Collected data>
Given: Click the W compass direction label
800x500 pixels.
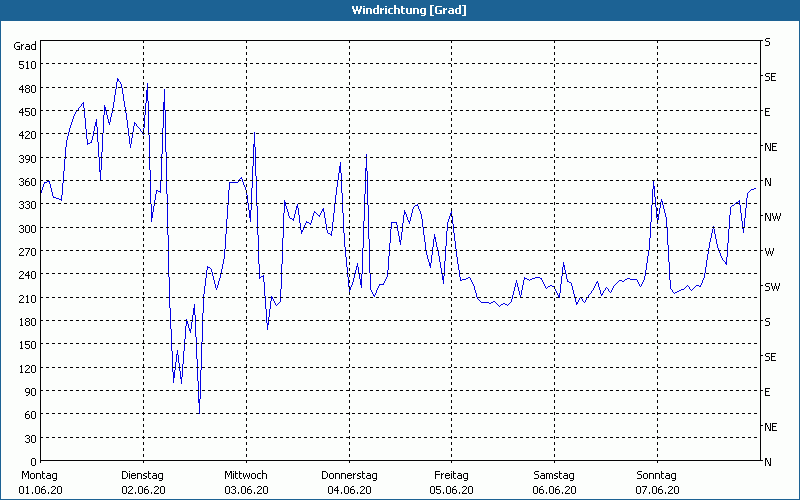Looking at the screenshot, I should (x=769, y=252).
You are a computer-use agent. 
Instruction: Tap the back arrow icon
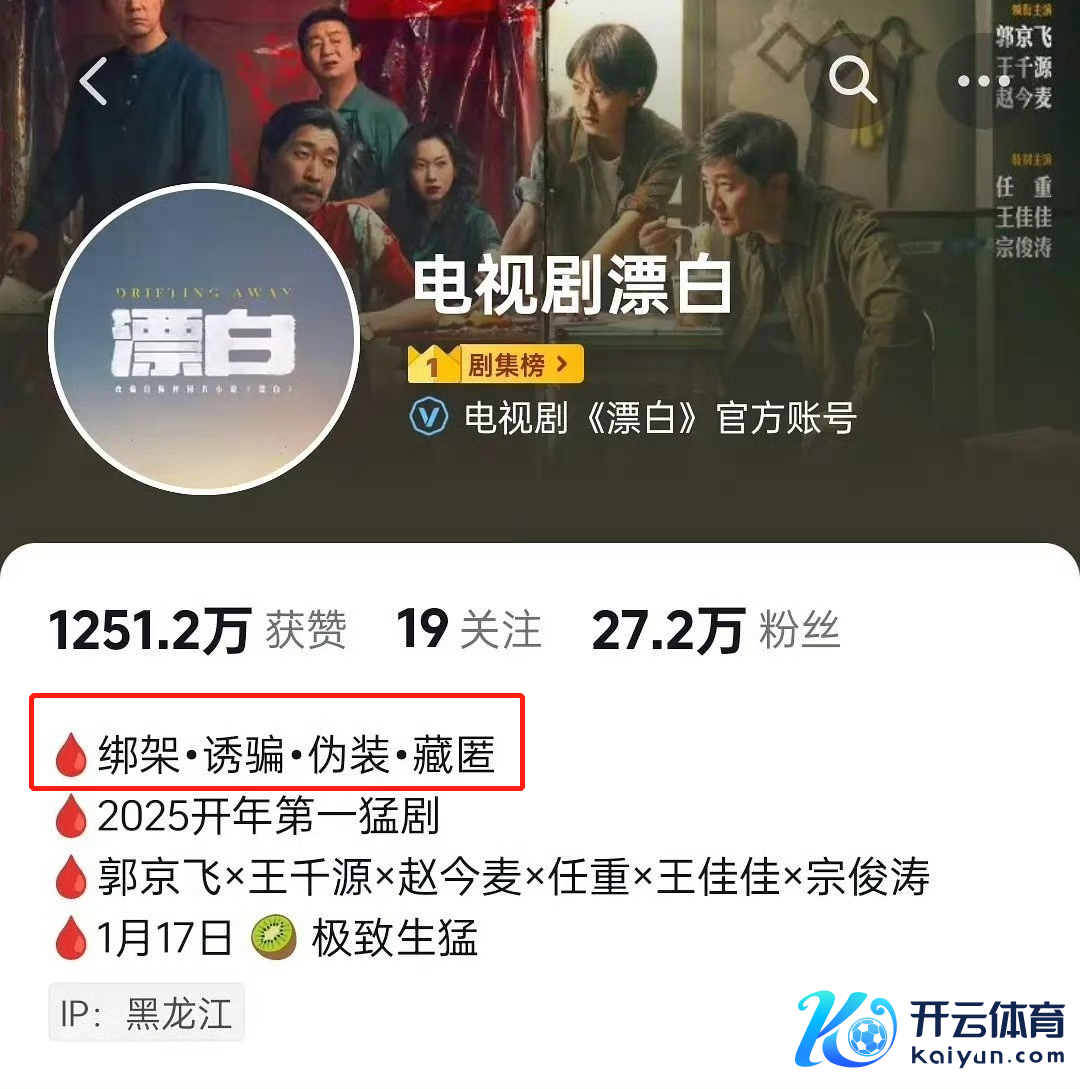pyautogui.click(x=93, y=81)
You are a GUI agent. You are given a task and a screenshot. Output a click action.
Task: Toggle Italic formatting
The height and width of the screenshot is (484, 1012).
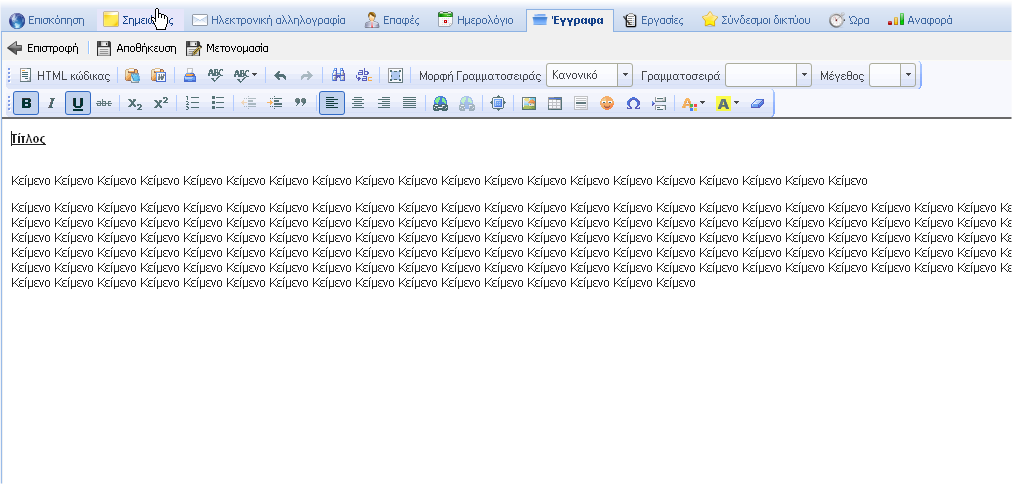[x=51, y=103]
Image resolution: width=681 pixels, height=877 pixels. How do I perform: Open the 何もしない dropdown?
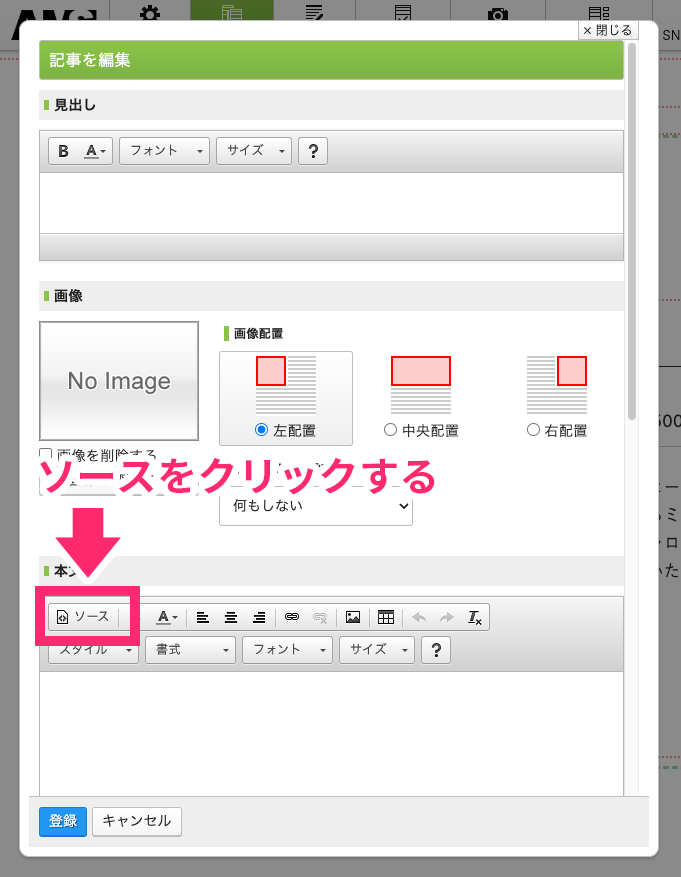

PROBLEM REQUIREMENTS> Pull out all lines containing the word "agent" from the entries above.

WRITTEN SOLUTION>
You are a computer-use agent. 
You are a GUI agent. You are given a task and a screenshot. Output a click action.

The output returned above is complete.